Copy out the stretch from the line containing "You are a GUI" through the line containing "(x=144, y=184)", keeping the wording of the items as is but adding 54 to every coordinate in the answers. Omit the pictures.

** START INFORMATION SUPPLIED **

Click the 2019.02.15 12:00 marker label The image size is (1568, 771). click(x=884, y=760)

** END INFORMATION SUPPLIED **
** START INFORMATION SUPPLIED **

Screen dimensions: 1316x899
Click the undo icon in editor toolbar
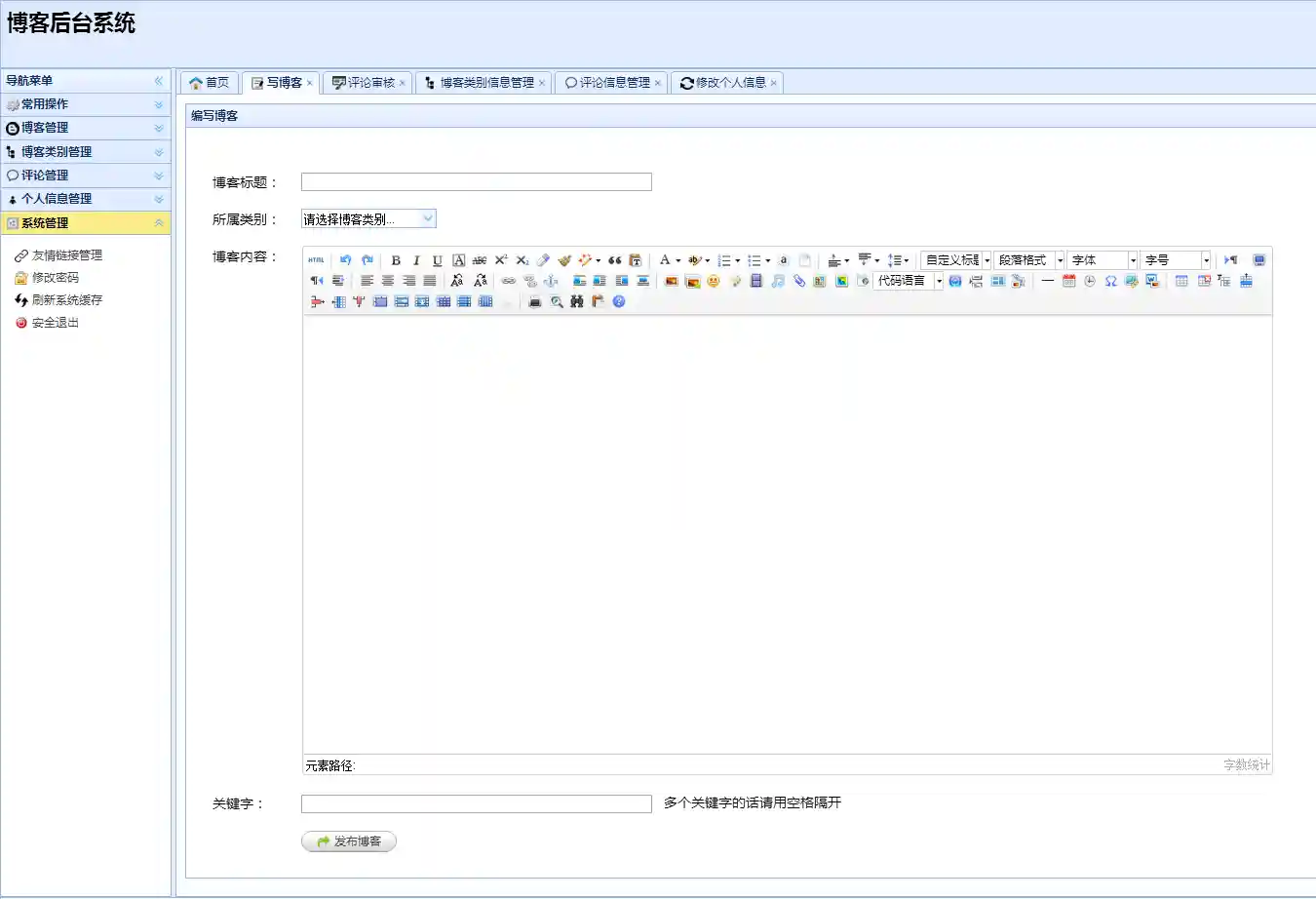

** END INFORMATION SUPPLIED **
** START INFORMATION SUPPLIED **

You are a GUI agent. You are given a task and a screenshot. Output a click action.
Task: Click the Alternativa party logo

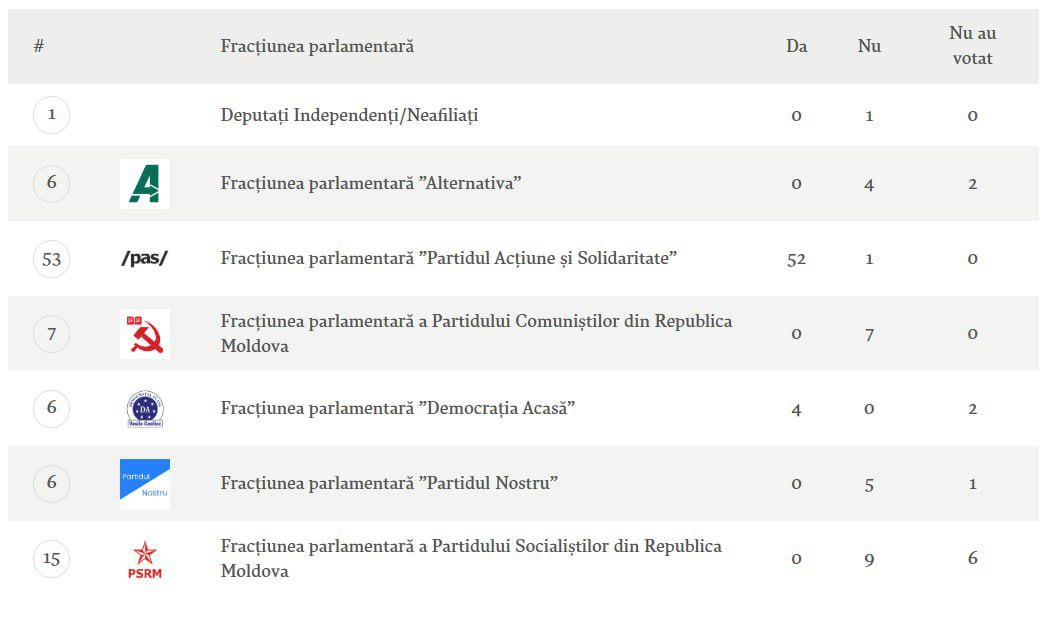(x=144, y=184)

** END INFORMATION SUPPLIED **

SOLVED EXERCISE:
You are a GUI agent. You are given a task and a screenshot. Output a click action.
Task: Click the Alternativa party logo

(x=198, y=238)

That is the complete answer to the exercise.